On distingue au Mali les fêtes traditionnelles et populaires, les danses rituelles ou celles réservées aux seuls initiés. La plupart des événements correspondent à une danse particulière. Dans la région de Mopti, on célèbre la pêche collective avec le « Téguéré ». Lorsque l’on fête la fin des récoltes dans ce pays, on danse le « Soumou » ; à cette occasion, les femmes se dessinent divers motifs au henné sur les mains et les pieds. Le « Gomba » quant à lui, est une danse réalisée par les jeunes du village pour marquer la fin des récoltes ; mais aussi lorsqu’une jeune femme doit rejoindre son époux.
La danse des masques est la plus connue au Mali. Le masque couvre la tête du danseur et son costume peut être différent pour un même masque. La danse des masques en pays Bamanan s’exécute au son des tam-tams pour clore la fin des récoltes ; A la tombée de la nuit, garçons et filles dansent énergiquement. En pays Dogon, le danseur a les bras tendus en avant et frappe fort le sol avec ses pieds. Celui qui porte le masque « Kanaga » représentant un oiseau, exprime à travers sa danse une prière adressée au dieu.

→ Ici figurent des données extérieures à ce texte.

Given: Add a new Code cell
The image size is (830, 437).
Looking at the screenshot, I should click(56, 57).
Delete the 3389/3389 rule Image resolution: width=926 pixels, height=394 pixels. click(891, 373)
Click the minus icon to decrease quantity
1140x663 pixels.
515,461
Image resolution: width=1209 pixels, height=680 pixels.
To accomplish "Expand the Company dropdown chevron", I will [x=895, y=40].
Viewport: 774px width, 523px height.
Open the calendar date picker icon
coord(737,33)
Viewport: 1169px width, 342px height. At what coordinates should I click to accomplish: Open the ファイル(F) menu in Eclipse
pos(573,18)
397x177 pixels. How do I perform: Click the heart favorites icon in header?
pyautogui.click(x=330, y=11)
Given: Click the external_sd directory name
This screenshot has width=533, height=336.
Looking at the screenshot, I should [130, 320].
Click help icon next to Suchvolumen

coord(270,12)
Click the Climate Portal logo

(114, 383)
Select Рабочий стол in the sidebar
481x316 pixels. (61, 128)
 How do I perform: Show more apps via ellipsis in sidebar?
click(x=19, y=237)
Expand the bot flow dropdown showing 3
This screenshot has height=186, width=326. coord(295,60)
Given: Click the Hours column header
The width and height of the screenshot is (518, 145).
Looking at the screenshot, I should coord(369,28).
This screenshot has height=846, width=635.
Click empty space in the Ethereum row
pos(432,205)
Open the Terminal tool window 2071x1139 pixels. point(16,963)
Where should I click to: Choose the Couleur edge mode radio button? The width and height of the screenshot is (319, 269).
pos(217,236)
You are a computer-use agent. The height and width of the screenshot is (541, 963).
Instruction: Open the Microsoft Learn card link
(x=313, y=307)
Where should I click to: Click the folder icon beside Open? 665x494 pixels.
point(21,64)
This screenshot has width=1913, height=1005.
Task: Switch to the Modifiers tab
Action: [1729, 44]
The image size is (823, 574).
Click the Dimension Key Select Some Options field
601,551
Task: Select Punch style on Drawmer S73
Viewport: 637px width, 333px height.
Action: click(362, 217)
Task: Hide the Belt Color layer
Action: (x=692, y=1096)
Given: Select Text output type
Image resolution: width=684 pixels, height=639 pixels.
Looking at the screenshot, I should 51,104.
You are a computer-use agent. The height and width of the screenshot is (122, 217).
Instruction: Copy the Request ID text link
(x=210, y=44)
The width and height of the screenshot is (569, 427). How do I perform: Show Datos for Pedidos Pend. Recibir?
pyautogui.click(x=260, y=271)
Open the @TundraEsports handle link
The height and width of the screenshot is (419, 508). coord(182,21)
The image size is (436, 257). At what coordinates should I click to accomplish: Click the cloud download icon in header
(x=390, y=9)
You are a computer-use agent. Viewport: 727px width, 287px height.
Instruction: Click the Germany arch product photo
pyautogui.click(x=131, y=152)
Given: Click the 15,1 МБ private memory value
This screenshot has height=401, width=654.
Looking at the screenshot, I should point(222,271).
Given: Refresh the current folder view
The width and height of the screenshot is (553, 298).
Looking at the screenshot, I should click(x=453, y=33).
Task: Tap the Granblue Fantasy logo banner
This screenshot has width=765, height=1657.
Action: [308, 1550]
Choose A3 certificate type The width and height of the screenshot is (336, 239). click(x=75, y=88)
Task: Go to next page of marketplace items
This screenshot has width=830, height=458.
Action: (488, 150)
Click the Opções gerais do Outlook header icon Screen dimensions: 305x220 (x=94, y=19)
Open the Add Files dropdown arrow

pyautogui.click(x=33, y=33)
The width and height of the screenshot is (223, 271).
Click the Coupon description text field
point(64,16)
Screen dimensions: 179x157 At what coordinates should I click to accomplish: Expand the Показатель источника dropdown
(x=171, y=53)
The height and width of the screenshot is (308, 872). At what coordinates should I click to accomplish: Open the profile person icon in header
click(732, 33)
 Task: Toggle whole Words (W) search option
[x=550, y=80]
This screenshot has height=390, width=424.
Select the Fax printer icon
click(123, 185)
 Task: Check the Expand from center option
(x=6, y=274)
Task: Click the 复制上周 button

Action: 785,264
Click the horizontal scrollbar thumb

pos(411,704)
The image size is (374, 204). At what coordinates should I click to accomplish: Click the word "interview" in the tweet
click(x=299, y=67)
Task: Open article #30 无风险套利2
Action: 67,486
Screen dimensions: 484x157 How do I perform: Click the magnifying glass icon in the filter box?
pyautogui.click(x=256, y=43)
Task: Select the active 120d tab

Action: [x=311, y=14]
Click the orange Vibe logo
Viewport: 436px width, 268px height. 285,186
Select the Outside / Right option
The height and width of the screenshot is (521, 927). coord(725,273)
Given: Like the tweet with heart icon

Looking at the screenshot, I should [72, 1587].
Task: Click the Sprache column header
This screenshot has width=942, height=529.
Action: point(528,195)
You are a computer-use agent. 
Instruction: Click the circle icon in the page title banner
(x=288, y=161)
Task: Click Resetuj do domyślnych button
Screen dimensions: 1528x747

Dans la danse rituelle, le porteur du masque se penche afin de diriger la croix de son masque vers le sol. Le but de ce geste est de mettre en contact la terre et le ciel. Le masque protège celui qui le porte et le transforme en un autre être ; il est vêtu d’un costume pour ne pas être reconnu. Dans les rites funéraires de la tribu « Awa », les danseurs de masques se déhanchent sur le toit de la maison de la personne qui est morte ; cette pratique permet de conduire l’âme à la paix éternelle. Enfin, dans les rites funèbres, le masque prend la force vitale qui émane de l’être décédé pour la dominer et la distribuer au profit de la tribu.